*Work to be completed:*
Among the lines below, restate word for word only those from the line with "The width and height of the screenshot is (715, 553)." through the line with "Viewport: 1213px width, 819px height.", with both end lines kept.

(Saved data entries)

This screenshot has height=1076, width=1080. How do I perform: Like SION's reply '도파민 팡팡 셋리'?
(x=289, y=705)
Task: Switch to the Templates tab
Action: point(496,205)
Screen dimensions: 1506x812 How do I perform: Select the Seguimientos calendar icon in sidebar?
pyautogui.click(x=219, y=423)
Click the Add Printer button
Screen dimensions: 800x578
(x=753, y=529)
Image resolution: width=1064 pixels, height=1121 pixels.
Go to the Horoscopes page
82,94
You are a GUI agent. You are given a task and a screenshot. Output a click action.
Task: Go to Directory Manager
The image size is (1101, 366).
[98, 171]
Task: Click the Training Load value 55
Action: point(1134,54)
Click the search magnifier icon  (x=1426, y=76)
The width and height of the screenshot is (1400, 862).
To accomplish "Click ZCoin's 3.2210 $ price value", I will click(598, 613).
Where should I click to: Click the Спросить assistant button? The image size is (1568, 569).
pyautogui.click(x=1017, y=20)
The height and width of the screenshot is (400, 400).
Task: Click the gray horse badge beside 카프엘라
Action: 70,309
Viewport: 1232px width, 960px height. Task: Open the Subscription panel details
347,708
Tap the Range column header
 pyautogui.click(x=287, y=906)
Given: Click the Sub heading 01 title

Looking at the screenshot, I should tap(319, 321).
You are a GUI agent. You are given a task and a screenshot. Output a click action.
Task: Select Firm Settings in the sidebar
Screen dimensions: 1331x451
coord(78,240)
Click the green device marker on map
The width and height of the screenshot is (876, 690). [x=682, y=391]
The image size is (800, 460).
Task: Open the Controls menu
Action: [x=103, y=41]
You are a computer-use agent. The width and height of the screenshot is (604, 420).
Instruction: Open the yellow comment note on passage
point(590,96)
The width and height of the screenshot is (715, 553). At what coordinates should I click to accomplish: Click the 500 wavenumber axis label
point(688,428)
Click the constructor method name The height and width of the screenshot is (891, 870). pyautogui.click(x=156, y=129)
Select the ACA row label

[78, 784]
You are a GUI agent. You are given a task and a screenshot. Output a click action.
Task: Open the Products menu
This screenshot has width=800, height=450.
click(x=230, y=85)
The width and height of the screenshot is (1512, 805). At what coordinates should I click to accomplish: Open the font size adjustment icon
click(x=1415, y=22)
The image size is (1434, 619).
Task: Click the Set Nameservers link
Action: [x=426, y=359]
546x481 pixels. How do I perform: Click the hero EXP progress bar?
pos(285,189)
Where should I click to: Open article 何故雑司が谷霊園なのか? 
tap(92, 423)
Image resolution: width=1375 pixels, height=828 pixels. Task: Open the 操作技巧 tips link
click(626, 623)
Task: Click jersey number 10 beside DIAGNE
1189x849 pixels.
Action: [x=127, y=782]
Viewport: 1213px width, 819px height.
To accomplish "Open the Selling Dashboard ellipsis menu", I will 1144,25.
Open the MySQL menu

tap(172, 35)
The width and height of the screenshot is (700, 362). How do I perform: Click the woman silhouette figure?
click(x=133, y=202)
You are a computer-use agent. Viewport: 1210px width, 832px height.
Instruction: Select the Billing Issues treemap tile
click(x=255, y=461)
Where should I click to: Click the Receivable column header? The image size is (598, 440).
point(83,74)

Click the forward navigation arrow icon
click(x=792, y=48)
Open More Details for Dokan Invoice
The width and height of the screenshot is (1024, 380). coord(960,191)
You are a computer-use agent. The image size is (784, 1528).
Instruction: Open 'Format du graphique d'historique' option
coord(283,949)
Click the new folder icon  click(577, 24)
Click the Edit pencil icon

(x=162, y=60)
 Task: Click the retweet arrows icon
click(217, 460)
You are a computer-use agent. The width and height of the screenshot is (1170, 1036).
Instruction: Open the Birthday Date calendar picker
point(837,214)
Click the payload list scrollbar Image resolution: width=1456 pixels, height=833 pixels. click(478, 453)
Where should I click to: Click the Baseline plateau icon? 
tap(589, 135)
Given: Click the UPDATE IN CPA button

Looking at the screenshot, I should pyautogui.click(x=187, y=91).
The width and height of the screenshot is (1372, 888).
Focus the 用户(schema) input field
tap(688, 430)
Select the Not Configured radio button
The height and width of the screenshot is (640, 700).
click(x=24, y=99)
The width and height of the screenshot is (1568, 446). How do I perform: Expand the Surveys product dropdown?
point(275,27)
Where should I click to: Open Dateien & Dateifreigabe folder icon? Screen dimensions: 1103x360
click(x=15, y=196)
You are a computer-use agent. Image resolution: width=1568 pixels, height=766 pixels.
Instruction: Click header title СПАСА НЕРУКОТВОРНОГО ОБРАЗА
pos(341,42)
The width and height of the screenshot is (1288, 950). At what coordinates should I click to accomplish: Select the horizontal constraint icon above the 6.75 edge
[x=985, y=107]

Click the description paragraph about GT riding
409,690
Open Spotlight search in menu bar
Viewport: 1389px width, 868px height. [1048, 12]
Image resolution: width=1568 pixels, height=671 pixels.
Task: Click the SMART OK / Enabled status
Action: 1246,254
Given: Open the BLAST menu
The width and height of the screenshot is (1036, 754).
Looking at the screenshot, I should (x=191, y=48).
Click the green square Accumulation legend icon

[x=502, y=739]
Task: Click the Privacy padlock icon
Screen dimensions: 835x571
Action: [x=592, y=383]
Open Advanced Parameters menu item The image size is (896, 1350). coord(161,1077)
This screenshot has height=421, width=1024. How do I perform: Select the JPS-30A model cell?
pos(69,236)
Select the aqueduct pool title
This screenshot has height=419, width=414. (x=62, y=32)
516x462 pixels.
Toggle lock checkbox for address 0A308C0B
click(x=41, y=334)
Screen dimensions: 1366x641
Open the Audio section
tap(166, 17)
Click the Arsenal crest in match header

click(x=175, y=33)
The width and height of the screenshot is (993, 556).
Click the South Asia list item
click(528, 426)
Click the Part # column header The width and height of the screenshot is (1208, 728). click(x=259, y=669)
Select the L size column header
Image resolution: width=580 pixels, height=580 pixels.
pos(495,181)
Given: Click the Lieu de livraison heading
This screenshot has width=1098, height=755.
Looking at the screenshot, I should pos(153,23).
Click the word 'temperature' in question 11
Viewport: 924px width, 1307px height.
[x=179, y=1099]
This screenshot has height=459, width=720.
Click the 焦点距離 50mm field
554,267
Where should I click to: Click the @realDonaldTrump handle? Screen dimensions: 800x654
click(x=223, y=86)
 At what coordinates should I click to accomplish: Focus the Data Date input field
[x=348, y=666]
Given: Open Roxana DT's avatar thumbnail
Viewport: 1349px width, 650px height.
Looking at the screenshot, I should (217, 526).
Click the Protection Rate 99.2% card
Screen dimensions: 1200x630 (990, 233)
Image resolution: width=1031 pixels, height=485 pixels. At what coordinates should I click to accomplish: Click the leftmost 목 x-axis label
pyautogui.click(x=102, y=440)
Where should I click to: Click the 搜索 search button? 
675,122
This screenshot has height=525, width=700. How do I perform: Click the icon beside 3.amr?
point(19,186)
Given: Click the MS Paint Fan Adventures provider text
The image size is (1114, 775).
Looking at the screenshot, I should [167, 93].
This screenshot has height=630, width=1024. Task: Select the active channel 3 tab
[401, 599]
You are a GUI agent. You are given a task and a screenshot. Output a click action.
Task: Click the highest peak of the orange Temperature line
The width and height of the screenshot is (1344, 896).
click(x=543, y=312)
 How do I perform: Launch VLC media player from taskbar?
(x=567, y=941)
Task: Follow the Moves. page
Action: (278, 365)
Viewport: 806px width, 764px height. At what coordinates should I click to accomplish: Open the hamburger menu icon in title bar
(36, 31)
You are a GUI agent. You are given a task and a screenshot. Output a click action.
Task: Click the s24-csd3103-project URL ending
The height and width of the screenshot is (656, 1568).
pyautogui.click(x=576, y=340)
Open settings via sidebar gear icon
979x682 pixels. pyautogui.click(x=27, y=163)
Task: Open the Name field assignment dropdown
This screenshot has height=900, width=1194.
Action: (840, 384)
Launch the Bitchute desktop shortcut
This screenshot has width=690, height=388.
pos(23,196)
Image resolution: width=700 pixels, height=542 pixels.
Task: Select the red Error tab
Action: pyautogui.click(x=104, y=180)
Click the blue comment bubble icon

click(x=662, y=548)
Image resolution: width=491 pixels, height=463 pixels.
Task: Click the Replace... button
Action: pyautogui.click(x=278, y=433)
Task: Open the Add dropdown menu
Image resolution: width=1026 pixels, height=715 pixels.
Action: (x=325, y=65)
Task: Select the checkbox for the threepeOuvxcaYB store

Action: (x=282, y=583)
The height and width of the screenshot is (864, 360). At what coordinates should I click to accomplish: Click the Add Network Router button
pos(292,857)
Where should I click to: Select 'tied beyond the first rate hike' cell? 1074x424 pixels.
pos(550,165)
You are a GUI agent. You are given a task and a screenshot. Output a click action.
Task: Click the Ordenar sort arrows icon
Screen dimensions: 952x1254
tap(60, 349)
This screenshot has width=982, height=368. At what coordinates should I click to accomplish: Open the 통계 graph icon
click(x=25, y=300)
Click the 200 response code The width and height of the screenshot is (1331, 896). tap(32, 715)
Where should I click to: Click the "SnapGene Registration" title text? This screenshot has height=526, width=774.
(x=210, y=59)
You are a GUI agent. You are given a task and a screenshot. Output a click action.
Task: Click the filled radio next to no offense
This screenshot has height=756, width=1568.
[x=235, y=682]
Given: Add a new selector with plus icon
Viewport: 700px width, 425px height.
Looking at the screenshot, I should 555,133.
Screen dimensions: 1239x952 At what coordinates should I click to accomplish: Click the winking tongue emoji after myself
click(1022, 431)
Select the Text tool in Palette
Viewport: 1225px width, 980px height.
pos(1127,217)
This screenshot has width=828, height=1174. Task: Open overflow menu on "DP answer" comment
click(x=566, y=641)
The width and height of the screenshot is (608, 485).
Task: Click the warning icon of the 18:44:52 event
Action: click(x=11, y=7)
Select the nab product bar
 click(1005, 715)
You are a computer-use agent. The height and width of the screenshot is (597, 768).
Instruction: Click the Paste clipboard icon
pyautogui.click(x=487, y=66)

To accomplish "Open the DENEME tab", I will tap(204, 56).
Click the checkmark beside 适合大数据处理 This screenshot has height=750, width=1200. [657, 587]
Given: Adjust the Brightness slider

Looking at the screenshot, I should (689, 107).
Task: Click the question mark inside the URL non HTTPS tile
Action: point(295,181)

*Exercise solution:*
The width and height of the screenshot is (715, 553). At what coordinates should I click to accomplish: Click the 500 wavenumber axis label
point(688,428)
Click the constructor method name The height and width of the screenshot is (891, 870). pyautogui.click(x=156, y=129)
Select the ACA row label

[78, 784]
You are a GUI agent. You are given a task and a screenshot. Output a click action.
Task: Open the Products menu
This screenshot has width=800, height=450.
click(x=230, y=85)
The width and height of the screenshot is (1512, 805). At what coordinates should I click to accomplish: Open the font size adjustment icon
click(x=1415, y=22)
The image size is (1434, 619).
Task: Click the Set Nameservers link
Action: [x=426, y=359]
546x481 pixels. How do I perform: Click the hero EXP progress bar?
pos(285,189)
Where should I click to: Open article 何故雑司が谷霊園なのか? 
tap(92, 423)
Image resolution: width=1375 pixels, height=828 pixels. Task: Open the 操作技巧 tips link
click(626, 623)
Task: Click jersey number 10 beside DIAGNE
1189x849 pixels.
Action: [x=127, y=782]
Viewport: 1213px width, 819px height.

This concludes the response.